The algorithms on social media news feeds can be tweaked into providing more news on charter school financial scams: Get everyone to request such news and that kind of news will be recognized by the computers as “trending” and will be included in feeds and the “trending” notifications.
When facts about charter scamming trend, people in the tech world, Campbell Brown over at Facebook for instance, probably set up algorithms to overcome the trending. She blocks Steven Singer! I think the best way to make people aware of the problems with privatization is to encourage Betsy DeVos to speak publicly as much as possible. Tech doesn’t want to make algorithms against the name of one of privatization’s biggest billion-heiress supporters, and no one in the privatizing game brings negative attention to charters like Betsy ‘Grizzlies’ DeVos. Her association with Trump and therefore fringe, right wing nationalists is toxic to the charter brand in cities where they make their bread and butter. In fact, I would love for The Donald to tweet some charter love.
From everything I’ve read and heard about Arizona, the public doesn’t care how their tax dollars get spent as long as it doesn’t require them to pay higher taxes… and the beauty of privatized charter schools is that they can operate at a lower cost.

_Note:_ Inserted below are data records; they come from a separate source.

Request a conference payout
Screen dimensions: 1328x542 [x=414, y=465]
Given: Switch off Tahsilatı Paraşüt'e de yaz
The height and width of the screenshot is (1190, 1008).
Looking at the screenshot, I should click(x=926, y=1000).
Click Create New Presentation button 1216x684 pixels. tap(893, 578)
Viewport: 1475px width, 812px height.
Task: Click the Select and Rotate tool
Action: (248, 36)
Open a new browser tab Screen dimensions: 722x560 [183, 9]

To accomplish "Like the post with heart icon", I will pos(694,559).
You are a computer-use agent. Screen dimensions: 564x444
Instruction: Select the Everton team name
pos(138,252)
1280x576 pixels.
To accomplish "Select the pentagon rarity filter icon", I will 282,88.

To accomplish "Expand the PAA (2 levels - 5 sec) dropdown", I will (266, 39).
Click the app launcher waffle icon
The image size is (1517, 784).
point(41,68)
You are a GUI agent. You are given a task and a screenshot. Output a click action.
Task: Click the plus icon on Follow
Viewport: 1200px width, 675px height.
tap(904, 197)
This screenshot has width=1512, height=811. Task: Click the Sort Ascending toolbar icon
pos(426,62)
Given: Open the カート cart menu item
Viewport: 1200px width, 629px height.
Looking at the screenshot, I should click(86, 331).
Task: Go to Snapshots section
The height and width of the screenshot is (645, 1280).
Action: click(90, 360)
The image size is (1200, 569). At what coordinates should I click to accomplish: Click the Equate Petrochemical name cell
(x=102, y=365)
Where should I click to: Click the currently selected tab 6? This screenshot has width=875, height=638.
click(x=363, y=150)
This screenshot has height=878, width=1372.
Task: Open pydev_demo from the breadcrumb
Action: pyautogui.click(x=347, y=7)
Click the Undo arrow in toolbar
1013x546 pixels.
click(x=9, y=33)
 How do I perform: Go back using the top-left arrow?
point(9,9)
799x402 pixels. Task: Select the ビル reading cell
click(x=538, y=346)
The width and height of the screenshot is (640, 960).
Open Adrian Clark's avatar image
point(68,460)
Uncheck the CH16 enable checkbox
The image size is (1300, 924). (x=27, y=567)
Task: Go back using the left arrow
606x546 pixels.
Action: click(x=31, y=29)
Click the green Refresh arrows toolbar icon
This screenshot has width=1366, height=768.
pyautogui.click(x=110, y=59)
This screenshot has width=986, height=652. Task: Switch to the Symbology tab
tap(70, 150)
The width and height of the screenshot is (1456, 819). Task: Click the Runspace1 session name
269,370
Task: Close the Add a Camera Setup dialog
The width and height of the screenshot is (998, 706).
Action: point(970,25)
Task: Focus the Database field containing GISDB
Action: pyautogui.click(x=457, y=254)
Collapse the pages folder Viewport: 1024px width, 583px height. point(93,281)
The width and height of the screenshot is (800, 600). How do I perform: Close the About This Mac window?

Why?
=>Because the total compensation for their staff is lower than that typically paid by public schools. Whether they are unionized or not, the privatized schools can pay “market value” for teachers and since they generally operate at the elementary level the supply of teachers is plentiful. Better yet, they can hire “teacher-consultants” as 1099 employees thereby sidestepping the need to pay their social security costs.
=>Because they are brand new they have no legacy costs for retirees
=>Because they are not overseen by the state and they are deregulated, they do not have to contribute to state retirement funds or budget anything for retirement.
=>Because they are deregulated, do not have to build schools or operate schools in accordance with state guidelines…. and if the schools are “virtual” they don’t need to budget anything for maintenance, food service, transportation, or utilities.
=>And given all the money a shrewd entrepreneur can save the taxpayers, their high compensation packages are their just rewards for their innovative thinking… and here’s the good news for those entrepreneurs: those rewards can be determined without any public oversight!
In the end, the Arizona voters don’t care because most of the voters believe the ALEC-driven notion that public education is a commodity that users should pay for themselves and, as a commodity, it should be subject to market-based competition. That’s why they embrace ideas like “choice” and “deregulation”…
And the legislators DO care about the voters a lot more than they care about children— not only in AZ but in most states in our country. Until legislators and voters care more about the future than they care about their tax bills those of us who support public schools face an uphill battle.